= EXTRACTED TEXT =
☆ ☆ ☆ ☆ ☆ ☆ ☆

Figure 1. The patient’s electrocardiogram demonstrates atrial fibrillation with rapid ventricular response. In addition, there are regularly spaced, distinct, sharp deflections suggestive of P waves, best seen in the inferior leads (arrows). Broken arrows indicate apparent P waves superimposed on QRS complexes.

What appear to be dissociated P waves actually represent respiratory artifact.1–3 The sharp deflections mimicking P waves signify the tonic initiation of inspiratory effort; the subsequent brief periods of low-amplitude, high-frequency micro-oscillations represent surface electrical activity associated with the increased force of the accessory muscles of respiration.1–3

Surface electromyography noninvasively measures muscle activity using electrodes placed on the skin overlying the muscle.4 Using simultaneously recorded mechanical respiratory waveform tracings, we have previously demonstrated that the repetitive pseudo-P waves followed by micro-oscillations have a close temporal relationship with the inspiratory phase of respiration.3 The presence of respiratory artifact indicates a high-risk state frequently necessitating ventilation support.

☆ ☆ ☆ ☆ ☆ ☆ ☆

= DIRECTIONS =
1. Answer from the electrocardiogram text:
(a) In which leads are the sharp deflections suggestive of P waves best seen?
(b) What do the sharp deflections mimicking P waves signify?
(c) Where are the electrodes placed in surface electromyography?
2. Reproduce the part of the electrocardiogram text starting with "What appear to" and going on through "necessitating ventilation support.".
Answer from the electrocardiogram text alone.

= DATA FOR REVIEW =

☆ ☆ ☆ ☆ ☆ ☆ ☆

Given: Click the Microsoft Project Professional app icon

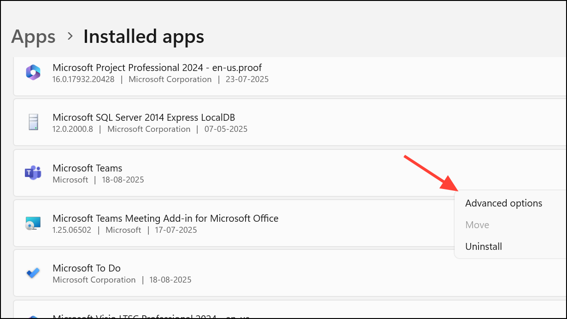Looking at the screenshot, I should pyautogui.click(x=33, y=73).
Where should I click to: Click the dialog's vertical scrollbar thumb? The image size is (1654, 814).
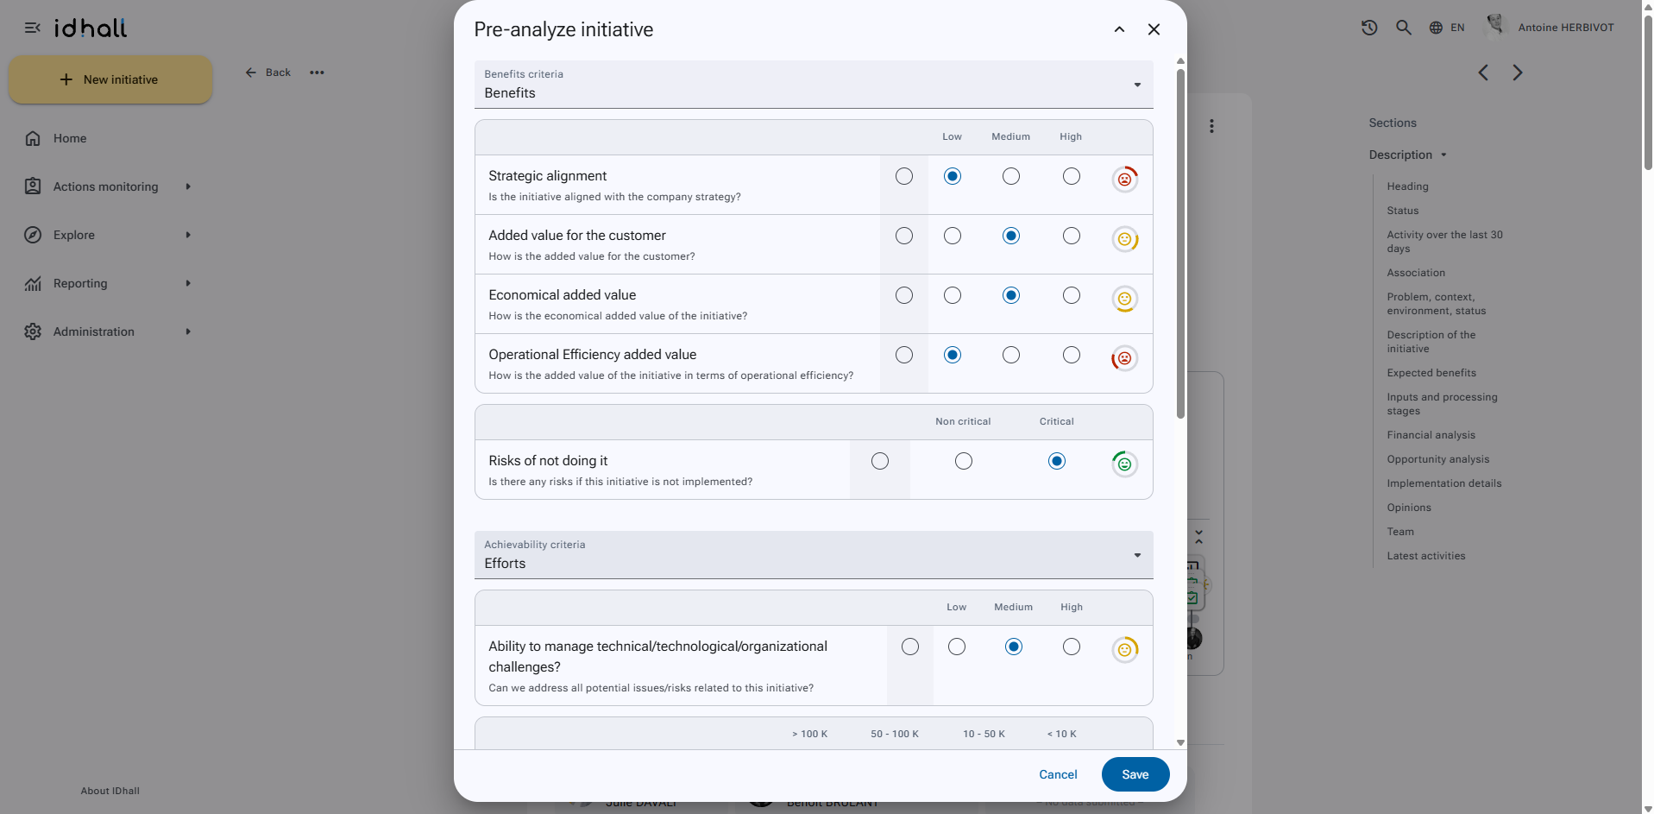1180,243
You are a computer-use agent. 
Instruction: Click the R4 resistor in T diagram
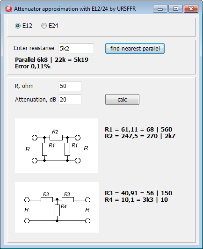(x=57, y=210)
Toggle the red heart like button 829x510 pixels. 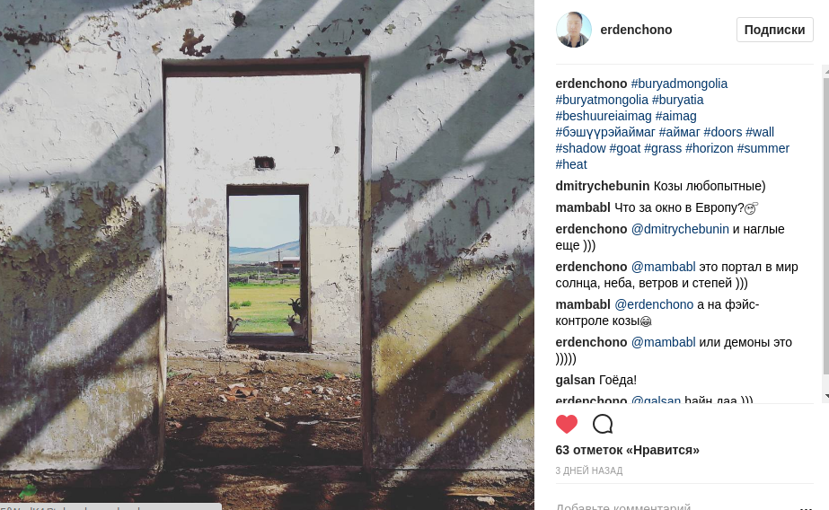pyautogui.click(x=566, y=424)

☆ ☆ ☆ ☆ ☆ ☆ ☆

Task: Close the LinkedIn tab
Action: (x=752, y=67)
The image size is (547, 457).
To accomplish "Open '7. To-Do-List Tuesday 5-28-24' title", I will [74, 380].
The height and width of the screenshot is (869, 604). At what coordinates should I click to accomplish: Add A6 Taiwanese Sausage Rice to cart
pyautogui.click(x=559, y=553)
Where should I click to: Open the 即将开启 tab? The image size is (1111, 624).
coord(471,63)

☆ ☆ ☆ ☆ ☆ ☆ ☆

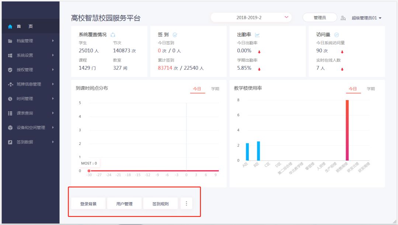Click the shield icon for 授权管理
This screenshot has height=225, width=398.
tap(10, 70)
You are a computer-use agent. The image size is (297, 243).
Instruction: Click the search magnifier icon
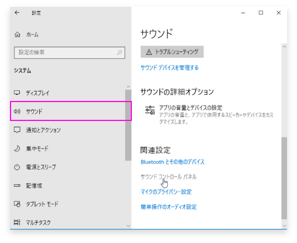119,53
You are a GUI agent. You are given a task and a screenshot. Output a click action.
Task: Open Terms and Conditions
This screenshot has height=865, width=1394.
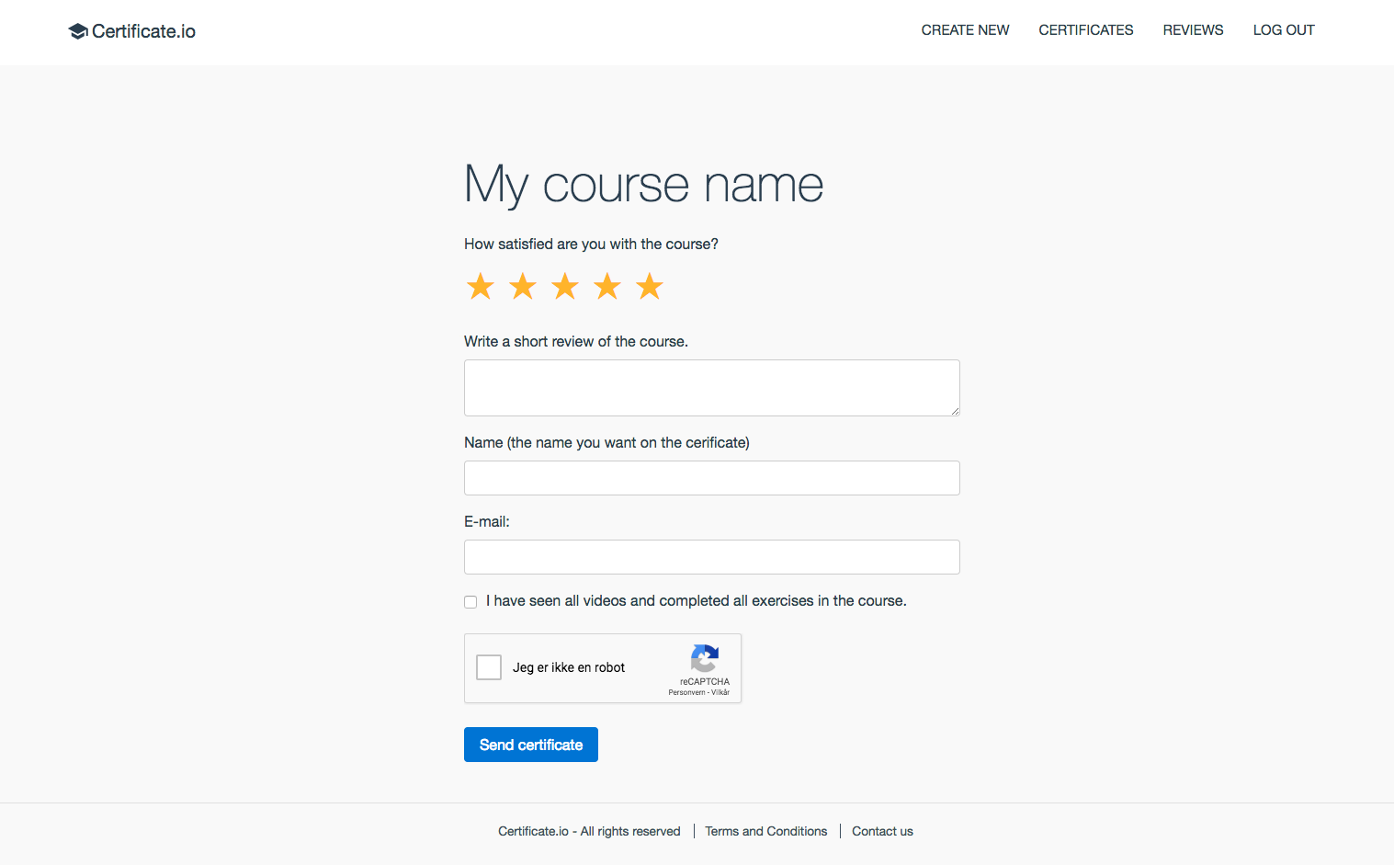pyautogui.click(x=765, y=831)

☆ ☆ ☆ ☆ ☆ ☆ ☆

= RESPONSES PER TASK =
1.
(a) The inferior leads.
(b) The tonic initiation of inspiratory effort.
(c) On the skin overlying the muscle.

2.
What appear to be dissociated P waves actually represent respiratory artifact.1–3 The sharp deflections mimicking P waves signify the tonic initiation of inspiratory effort; the subsequent brief periods of low-amplitude, high-frequency micro-oscillations represent surface electrical activity associated with the increased force of the accessory muscles of respiration.1–3

Surface electromyography noninvasively measures muscle activity using electrodes placed on the skin overlying the muscle.4 Using simultaneously recorded mechanical respiratory waveform tracings, we have previously demonstrated that the repetitive pseudo-P waves followed by micro-oscillations have a close temporal relationship with the inspiratory phase of respiration.3 The presence of respiratory artifact indicates a high-risk state frequently necessitating ventilation support.